The Plastic Injection Molding Process

               
Update: 01-11-2019
               
Abst:

The plastic injection molding process is a manufacturin […]

The plastic injection molding process is a manufacturing method for producing plastic parts. Before the process begins, an experienced mold maker must construct a mold or tool in order to produce a part. The construction of the mold will include two halves (core and cavity) and contain all the geometry and features that make up the part specifications.

 

Once the mold is constructed, it is then loaded into an injection molding machine where the process is performed.

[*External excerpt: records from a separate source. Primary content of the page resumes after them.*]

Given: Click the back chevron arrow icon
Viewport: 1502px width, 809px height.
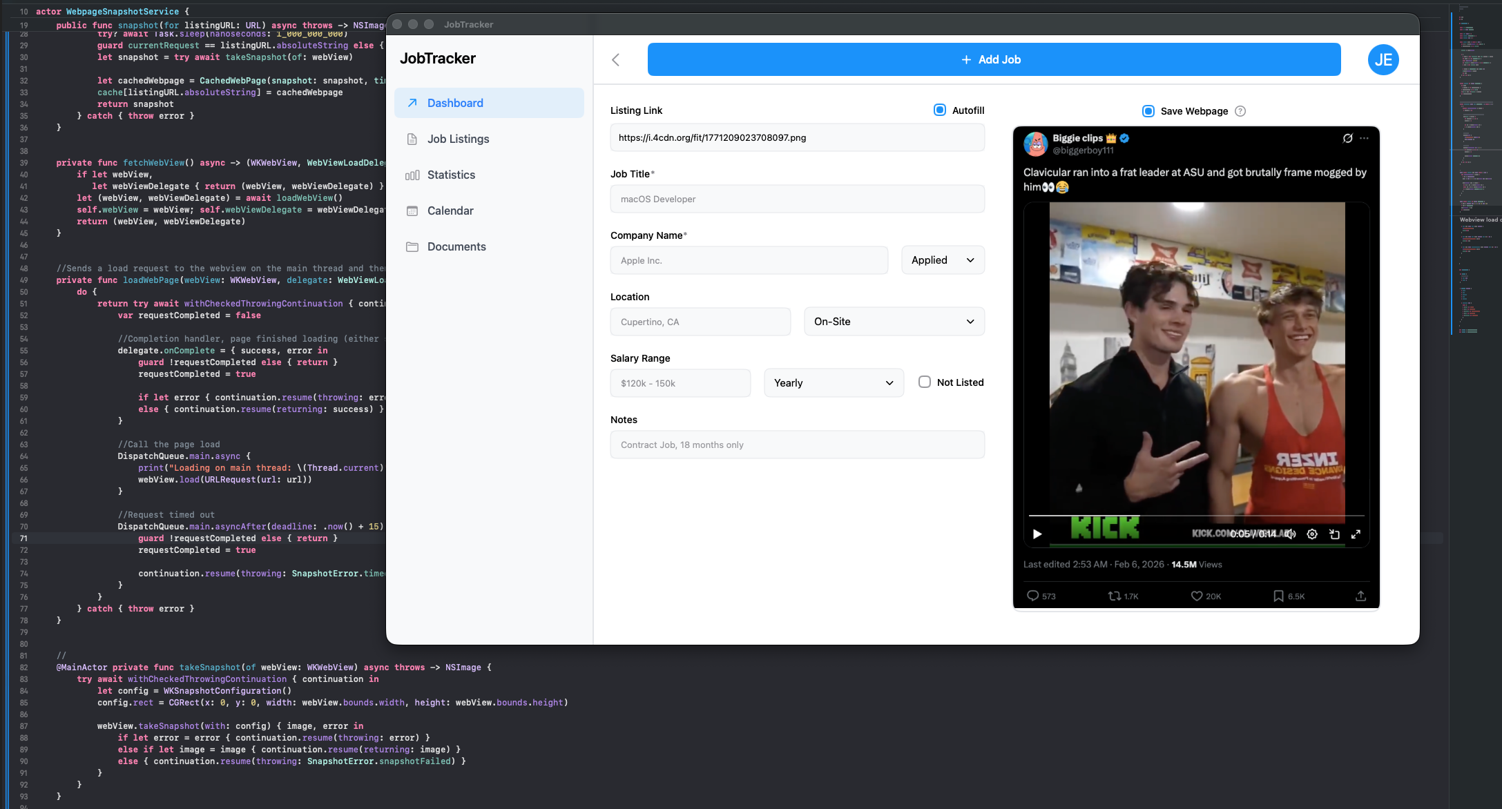Looking at the screenshot, I should tap(615, 60).
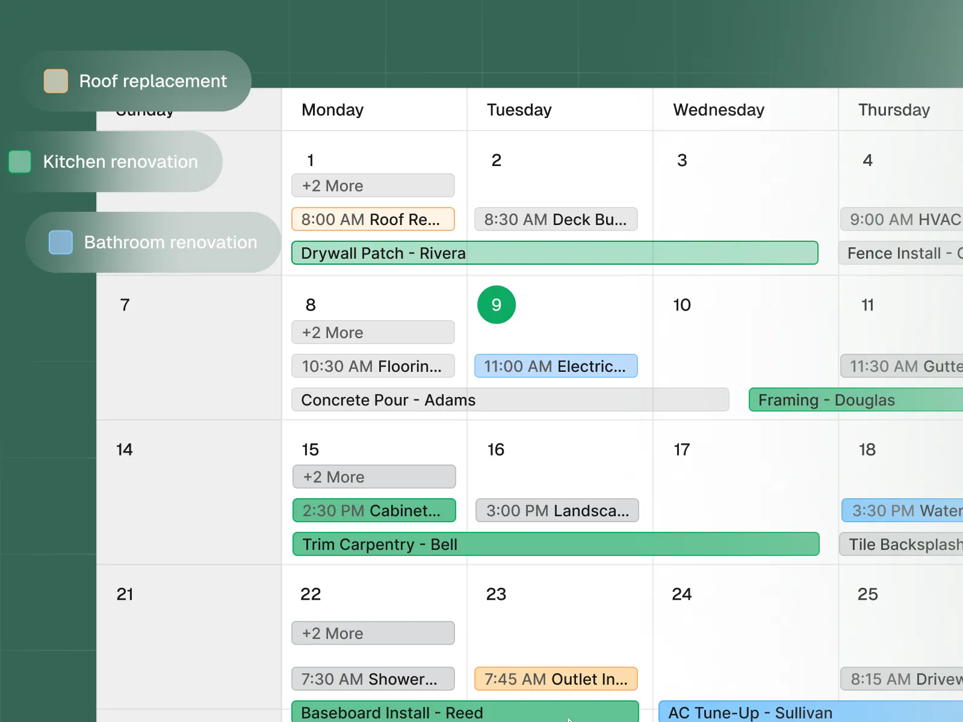The width and height of the screenshot is (963, 722).
Task: Expand the +2 More overflow on day 15
Action: (x=374, y=477)
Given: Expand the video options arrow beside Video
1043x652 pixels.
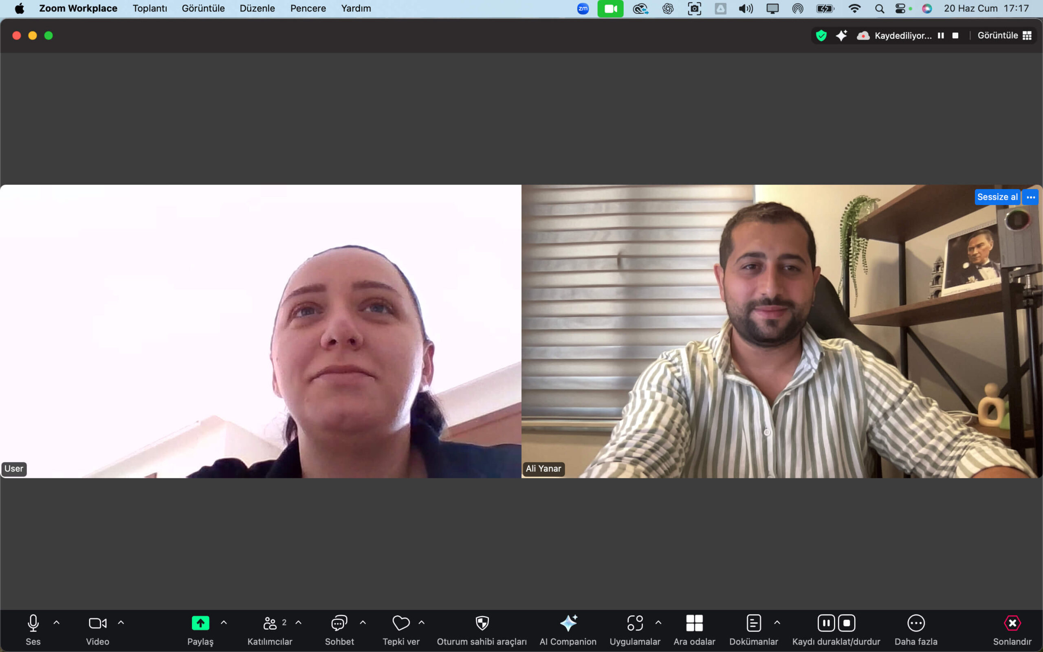Looking at the screenshot, I should [x=121, y=623].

A hopper holds thermoplastic pellets, which are fed into the barrel of the machine. Friction between the rotating screw and barrel melts the pellets. Hydraulic or electric toggles close the mold halves and press them together with hundreds of tons of pressure. The rotating screw then advances a preset distance injecting a prescribed volume of the molten plastic into the mold cavity under high pressure (many thousands of PSI). Once the material enters the mold, it begins to cool and solidify to conform to the shape of the mold. After the material cools sufficiently, the mold is opened automatically and the part is ejected from the core by a number of ejector pins.

 

The injection molding cycle is as follows:

 

Material enters the barrel
Material melts and mixes
Volume of material (Shot sizes in barrel is created)
Mold closes
Injection of the plastic into the mold cavity
Molten material cooled (during this process, steps 1-3 are preparing for next cycle)
Mold opens
Part ejects
Return to Step 4 for the next cycle

 

There are two types of injection molding machines: electric and hydraulic. Previously, hydraulic machines were predominately used in the industry. Today electric presses are fast becoming the molding machine of choice. The reason for this is because electric presses use far less energy and are nearly 100% repeatable. While the cost of an all electric machine is typically 30% higher than a hydraulic presses, higher demand is closing the gap on cost. It is estimated that in the future, hydraulic machines will be a thing of the past, as more injection molding companies are making the switch to stay competitive.

 

Injection Molding machines are rated by tonnage, ranging from less than 5 tons to 6000 tons. The tonnage is the reference of clamping force that the machine can exert to keep the core and cavity of the mold closed during the molding process. The clamp force required is determined by the projected area of the part being molded.